Há oposição forte para a crítica textual, pois para muitos o sentimento de tal prática contradiz a visão religiosa aceita sobre a santidade e inerrância dos textos bíblicos sem possibilidade de reconciliação.[4]

Portanto, qualquer método que lança dúvida na confiança absoluta do texto transmitido desperta rejeição por parte de muitos. Do ponto de vista prático e educacional é salubre para que se reconheça o valor do método científico e sua habilidade para prover respostas ao campo empírico.


A CRÍTICA EM GERAL



1. Baixa crítica


A "baixa crítica" trata estritamente dos textos da Bíblia, empreendendo averiguar como os textos de cada livro eram quando veio das mãos de seus autógrafos.


2. Alta crítica


A "alta crítica" se interessa com os problemas de datação, autoria, fontes, valor histórico e relação com o período de origem.


A CRÍTICA TEXTUAL



1. A origem da ciência


Os judeus aplicaram uma certa crítica às Escrituras Sagradas. São vistos vários exemplos nas notas marginais da Bíblia Hebraica (BHS). Os Pais da Igreja logo cedo começaram a compararem manuscritos dos livros do Antigo e Novo Testamento, notando as suas diferenças e julgando os livros.[5]
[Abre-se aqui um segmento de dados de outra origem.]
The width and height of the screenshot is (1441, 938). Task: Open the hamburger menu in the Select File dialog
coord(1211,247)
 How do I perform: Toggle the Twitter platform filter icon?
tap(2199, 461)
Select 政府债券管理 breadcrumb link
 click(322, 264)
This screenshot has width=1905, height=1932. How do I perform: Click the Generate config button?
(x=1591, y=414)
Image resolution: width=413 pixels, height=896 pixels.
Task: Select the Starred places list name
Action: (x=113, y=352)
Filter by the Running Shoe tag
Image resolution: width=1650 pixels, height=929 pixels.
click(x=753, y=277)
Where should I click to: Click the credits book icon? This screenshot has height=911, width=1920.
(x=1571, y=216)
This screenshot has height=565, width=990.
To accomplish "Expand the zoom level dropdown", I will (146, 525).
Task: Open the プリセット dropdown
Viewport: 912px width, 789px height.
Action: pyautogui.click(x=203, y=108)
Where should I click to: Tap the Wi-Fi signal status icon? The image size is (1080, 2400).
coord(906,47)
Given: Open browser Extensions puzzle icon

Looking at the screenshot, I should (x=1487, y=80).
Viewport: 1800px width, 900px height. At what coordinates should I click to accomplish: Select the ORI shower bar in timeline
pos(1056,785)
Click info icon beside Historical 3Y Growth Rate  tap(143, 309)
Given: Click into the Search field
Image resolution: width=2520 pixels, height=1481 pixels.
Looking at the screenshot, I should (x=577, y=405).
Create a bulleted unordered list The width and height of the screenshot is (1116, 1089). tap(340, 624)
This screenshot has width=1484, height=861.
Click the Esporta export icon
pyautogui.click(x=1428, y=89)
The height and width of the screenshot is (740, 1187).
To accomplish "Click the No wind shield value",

Os reformadores, não aceitaram os julgamentos da antiguidade. Os materiais à disposição dos estudantes naquele tempo estavam escassos. Com o passar do tempo houve as grandes descobertas e assim veio o progresso de comparações de manuscritos e versões, os quais tornaram patentes os textos do Antigo e Novo Testamento.

Assim surgiu a crítica textual que, em muitas direções, atingiu dimensões vastas e rendeu um imenso corpo de conhecimento seguro em seu departamento.


NOTAS


[1] Cf. J. Trebolle Barrera. A Bíblia Judaica e a Bíblia Cristã - Introdução à História da Bíblia. 1996, p. 306; B. K. Waltke. "Aims of Ot Textual Criticism". WTJ 51, 1989, p. 94-96; P.K. McCarter Jr. Textual Criticism - Recovering the Text of the Hebrew Bible. 1986, p. 12.

[2] Cf. J. Trebolle Barrera. A Bíblia Judaica e a Bíblia Cristã - Introdução à História da Bíblia. 1996, p. 322 e 450; J. Mackenzie. Dicionário Bíblico. 2ª ed. 1984, p. 929.

[3] Cf. E. Tov. Textual Criticism of the Hebrew Bible. 1992, p. 49-50.

[4] Cf. E. Tov. Textual Criticism of the Hebrew Bible. 1992, p. 37.

[5] Cf. E. Würthwein. The Text of the Old Testament - An Introduction to the Biblia Hebraica. 2ª ed. 1995, p. 28-29; E. R. Brotzman. Old Testament Textual Criticism - A Practical Introduction. 1994, p. 52.